A pallor spread over the face of Constantine, for he suspected her meaning, yet asked, "And what—what may that be?"

"Take my life with your own hand, rather than that a Turk should touch me," said Morsinia, without the slightest tremor in her voice.

Constantine stood aghast. Morsinia continued, taking his strong right hand in hers, and raising it to her lips—

"That were joy, indeed, if the hand of him who loves me, the hand which has saved me from dangerso often—could redeem me from this which I fear more than a thousand deaths! Promise me for love's sake!"

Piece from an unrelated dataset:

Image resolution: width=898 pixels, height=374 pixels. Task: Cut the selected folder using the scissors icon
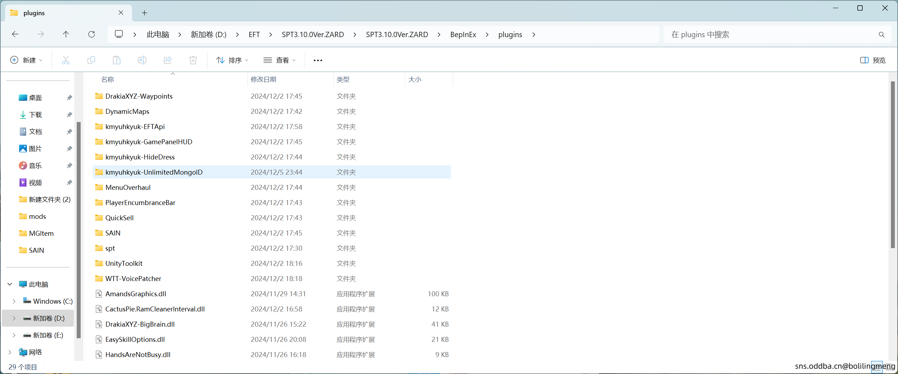pyautogui.click(x=66, y=60)
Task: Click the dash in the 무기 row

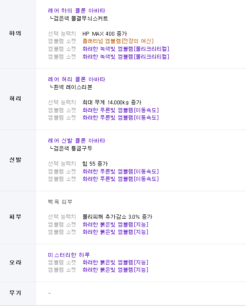Action: coord(49,293)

"I may not promise such a thing," said the young lover, with a voice which showed that her request had cut him to the heart.

"Then you love me not," said the girl, turning away.

But the look upon Constantine's face showed the terrible tragedy which was in his soul, and that such an accusation brought it too near its culmination. Instantly she threw herself into his arms.

"Forgive me! forgive me!" cried she. "I will not impugn that love which has proved itself too often. But let us speak calmly of it. Why should you shrink from this?" she asked, leading him to a seat beside her.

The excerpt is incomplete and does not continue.